# sync metrics proposal
## current
Sync activity is only visible via `writestead_mcp_tool_calls_by_tool_total{tool="wiki_sync"}` and `writestead_mcp_tool_errors_by_tool_total{tool="wiki_sync"}`. These count explicit MCP `wiki_sync` invocations.
Sync backend runs triggered by other paths are uncounted:
- background periodic sync (if any)
- sync-on-write triggered by `wiki_write` / `wiki_edit`
- CLI `writestead sync`
Effect: Grafana's "Sync Activity" panel stays flat unless someone manually calls the `wiki_sync` MCP tool — misleading, since syncs are happening on writes.
## proposed
Expose dedicated sync counters that cover every code path that runs the sync backend.
```
writestead_sync_runs_total{trigger="..."} # counter
writestead_sync_errors_total{trigger="..."} # counter
writestead_sync_duration_seconds_sum
writestead_sync_duration_seconds_count
```
Error label could carry `reason` too if useful (e.g., `auth`, `network`, `conflict`), but start without — the counter alone unblocks the dashboard.
## implementation sketch
1. Define the counters alongside existing raw/MCP counters in `server.rs` / wherever `McpState` lives.

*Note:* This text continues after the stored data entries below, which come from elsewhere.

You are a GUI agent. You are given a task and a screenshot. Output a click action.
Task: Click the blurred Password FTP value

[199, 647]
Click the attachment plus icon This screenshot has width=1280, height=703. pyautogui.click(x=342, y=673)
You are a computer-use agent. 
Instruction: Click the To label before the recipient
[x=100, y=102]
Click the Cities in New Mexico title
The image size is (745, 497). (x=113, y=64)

2. In `syncer::sync_once` (or the single chokepoint that runs `ob sync`), take a `trigger: &'static str` arg, time the call, bump:
- `runs_total{trigger}` always
- `errors_total{trigger}` on error path
- `duration_seconds_{sum,count}` unconditionally
3. Every caller of `sync_once` passes its trigger label:
- MCP `wiki_sync` tool handler → `"mcp"`
- Post-write sync in `wiki_write` → `"write"`
- Post-edit sync in `wiki_edit` → `"edit"`
- CLI `writestead sync` → `"cli"`
- Any timer/background path → `"background"`
4. Expose the new series in `/metrics` (sorted label output, same style as `raw_reads_by_format`).
## dashboard follow-up
Grafana's Sync Activity panel switches to:
```
success/min: sum(rate(writestead_sync_runs_total[5m])) * 60
- sum(rate(writestead_sync_errors_total[5m])) * 60
errors/min: sum(rate(writestead_sync_errors_total[5m])) * 60
```
Optional: add per-trigger breakdown panel.
## notes
- Don't remove the existing `wiki_sync` MCP tool counter. It's still useful for "manual sync" observability.
- `sync_once` is already the natural chokepoint — no need to sprinkle metric bumps across callers, just thread the trigger label.
- This is pure observability work. No behavior change.
## priority
Low. Incident-safety already landed. Dashboard is slightly misleading, nothing is broken.